Can Ortabaş özellikle Diyarbakır kaynaklı Boğazkere’nin Urla’ya çok uyduğunu söylüyor.
Ortabaş, Boğazkere’nin uzun vadede Urla’da, belki de Diyarbakır bölgesinden bile daha iyi sonucu verebileceğini, çünkü GAP projesinin orada nem oranını yükseltip sub-tropikal iklimi tropikale doğru dönüştürmeye başladığını vurguluyor.
Ve şöyle diyor:
“Bizim için öncelik kalite. Önceliğimiz nicelik değil, nitelik. Türkiye’de Bornova Misketi, Boğazkere gibi türlerin bir klon seleksiyonu bile yok. Bir klon yaratmak 15 yıl sürebiliyor. Onların klonu yaratıldığında, Boğazkere ya da Bornova Misketi gibi yerli türler düzgün yerlere dikilip, bakımı iyi yapıldığında bir Cabarnet veya Merlot kadar iyi sonuçlar verdiğini göreceğiz.
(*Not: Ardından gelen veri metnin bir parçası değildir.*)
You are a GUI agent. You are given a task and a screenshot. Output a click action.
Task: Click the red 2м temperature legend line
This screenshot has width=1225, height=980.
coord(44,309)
Biz budama biçimimizle, dikim şeklimizle, yer seçimiyle ve seçtiğimiz klonlar itibariyle üretimimizi düşürmeye ve rafine ürün almaya çalışıyoruz. Biz 300 dönümlük bu bağdan 500 bin şişe değil, 150 bin şişe kaliteli şato şarabı elde etmeye çalışıyoruz. Bunların içinde de yerli tür olarak Boğazkere ve bence beyaz şarapların en güzeli olan Bornova Misketi var.”